=== ACTION ITEM ===
Give all of the records again. Match them exactly.

Records drawn from a dataset:
⁂
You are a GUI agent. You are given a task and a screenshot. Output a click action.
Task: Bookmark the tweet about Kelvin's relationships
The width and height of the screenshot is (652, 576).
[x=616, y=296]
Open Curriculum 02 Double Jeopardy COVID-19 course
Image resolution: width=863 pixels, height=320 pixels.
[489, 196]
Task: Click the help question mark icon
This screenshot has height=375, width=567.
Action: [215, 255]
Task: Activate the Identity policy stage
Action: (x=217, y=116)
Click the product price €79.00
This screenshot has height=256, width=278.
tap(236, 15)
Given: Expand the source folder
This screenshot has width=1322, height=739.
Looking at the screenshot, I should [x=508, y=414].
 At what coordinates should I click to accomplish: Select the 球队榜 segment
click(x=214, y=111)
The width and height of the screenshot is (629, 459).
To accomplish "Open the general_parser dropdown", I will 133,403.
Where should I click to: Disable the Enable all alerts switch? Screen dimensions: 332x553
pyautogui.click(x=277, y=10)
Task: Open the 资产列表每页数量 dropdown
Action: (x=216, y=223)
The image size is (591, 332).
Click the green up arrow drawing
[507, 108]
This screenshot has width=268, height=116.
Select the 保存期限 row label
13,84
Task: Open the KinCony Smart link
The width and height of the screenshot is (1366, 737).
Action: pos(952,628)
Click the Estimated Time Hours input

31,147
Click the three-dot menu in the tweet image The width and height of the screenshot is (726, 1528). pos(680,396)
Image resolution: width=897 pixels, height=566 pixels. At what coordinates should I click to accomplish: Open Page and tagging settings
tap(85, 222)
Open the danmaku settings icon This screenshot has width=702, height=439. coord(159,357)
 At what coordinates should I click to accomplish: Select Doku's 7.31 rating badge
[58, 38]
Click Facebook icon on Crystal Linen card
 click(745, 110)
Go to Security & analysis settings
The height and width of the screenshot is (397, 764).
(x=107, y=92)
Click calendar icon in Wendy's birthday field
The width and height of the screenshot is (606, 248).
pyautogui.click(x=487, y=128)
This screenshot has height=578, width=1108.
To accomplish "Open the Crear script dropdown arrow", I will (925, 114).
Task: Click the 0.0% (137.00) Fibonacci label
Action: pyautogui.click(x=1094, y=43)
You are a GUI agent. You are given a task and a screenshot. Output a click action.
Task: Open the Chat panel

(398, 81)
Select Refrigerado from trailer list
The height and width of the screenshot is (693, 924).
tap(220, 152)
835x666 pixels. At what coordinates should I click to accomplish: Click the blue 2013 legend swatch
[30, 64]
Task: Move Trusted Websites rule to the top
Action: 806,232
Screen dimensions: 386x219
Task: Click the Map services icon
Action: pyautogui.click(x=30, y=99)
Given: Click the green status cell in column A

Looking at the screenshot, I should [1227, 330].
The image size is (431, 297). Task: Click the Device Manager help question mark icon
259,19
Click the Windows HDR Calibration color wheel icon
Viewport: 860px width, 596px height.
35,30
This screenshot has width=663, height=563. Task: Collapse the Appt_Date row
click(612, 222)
⁂
=== WRITTEN ANSWER ===
You are a GUI agent. You are given a task and a screenshot. Output a click action.
Task: Bookmark the tweet about Kelvin's relationships
The width and height of the screenshot is (652, 576).
[x=616, y=296]
Open Curriculum 02 Double Jeopardy COVID-19 course
Image resolution: width=863 pixels, height=320 pixels.
[489, 196]
Task: Click the help question mark icon
This screenshot has height=375, width=567.
Action: [215, 255]
Task: Activate the Identity policy stage
Action: (x=217, y=116)
Click the product price €79.00
This screenshot has height=256, width=278.
tap(236, 15)
Given: Expand the source folder
This screenshot has width=1322, height=739.
Looking at the screenshot, I should [x=508, y=414].
 At what coordinates should I click to accomplish: Select the 球队榜 segment
click(x=214, y=111)
The width and height of the screenshot is (629, 459).
To accomplish "Open the general_parser dropdown", I will 133,403.
Where should I click to: Disable the Enable all alerts switch? Screen dimensions: 332x553
pyautogui.click(x=277, y=10)
Task: Open the 资产列表每页数量 dropdown
Action: (x=216, y=223)
The image size is (591, 332).
Click the green up arrow drawing
[507, 108]
This screenshot has width=268, height=116.
Select the 保存期限 row label
13,84
Task: Open the KinCony Smart link
The width and height of the screenshot is (1366, 737).
Action: pos(952,628)
Click the Estimated Time Hours input

31,147
Click the three-dot menu in the tweet image The width and height of the screenshot is (726, 1528). pos(680,396)
Image resolution: width=897 pixels, height=566 pixels. At what coordinates should I click to accomplish: Open Page and tagging settings
tap(85, 222)
Open the danmaku settings icon This screenshot has width=702, height=439. coord(159,357)
 At what coordinates should I click to accomplish: Select Doku's 7.31 rating badge
[58, 38]
Click Facebook icon on Crystal Linen card
 click(745, 110)
Go to Security & analysis settings
The height and width of the screenshot is (397, 764).
(x=107, y=92)
Click calendar icon in Wendy's birthday field
The width and height of the screenshot is (606, 248).
pyautogui.click(x=487, y=128)
This screenshot has height=578, width=1108.
To accomplish "Open the Crear script dropdown arrow", I will (925, 114).
Task: Click the 0.0% (137.00) Fibonacci label
Action: pyautogui.click(x=1094, y=43)
You are a GUI agent. You are given a task and a screenshot. Output a click action.
Task: Open the Chat panel

(398, 81)
Select Refrigerado from trailer list
The height and width of the screenshot is (693, 924).
tap(220, 152)
835x666 pixels. At what coordinates should I click to accomplish: Click the blue 2013 legend swatch
[30, 64]
Task: Move Trusted Websites rule to the top
Action: 806,232
Screen dimensions: 386x219
Task: Click the Map services icon
Action: pyautogui.click(x=30, y=99)
Given: Click the green status cell in column A

Looking at the screenshot, I should [1227, 330].
The image size is (431, 297). Task: Click the Device Manager help question mark icon
259,19
Click the Windows HDR Calibration color wheel icon
Viewport: 860px width, 596px height.
35,30
This screenshot has width=663, height=563. Task: Collapse the Appt_Date row
click(612, 222)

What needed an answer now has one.